══ DATASET RECORDS ══

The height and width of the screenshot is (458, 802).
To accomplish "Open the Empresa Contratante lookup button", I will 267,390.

═══
══ DATASET RECORDS ══

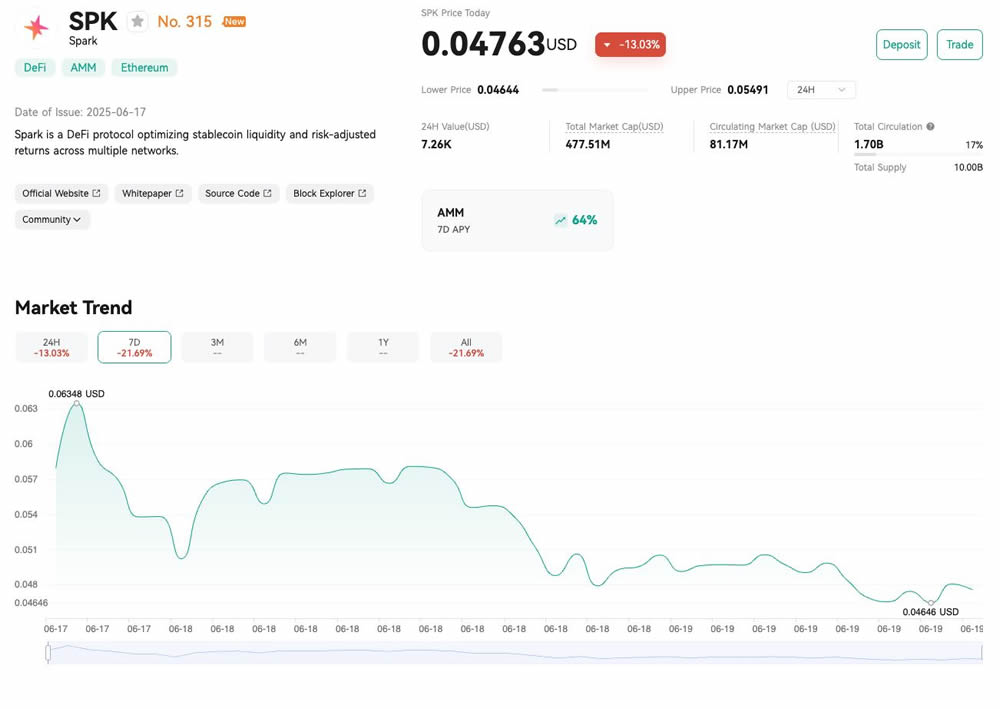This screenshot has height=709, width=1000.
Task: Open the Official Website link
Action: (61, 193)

═══

Copy the lines from the line with "The height and" up to and including the line with "I will 267,390.", replacing "lookup button" with "search button" and keeping everything else the same.

The height and width of the screenshot is (458, 802).
To accomplish "Open the Empresa Contratante search button", I will 267,390.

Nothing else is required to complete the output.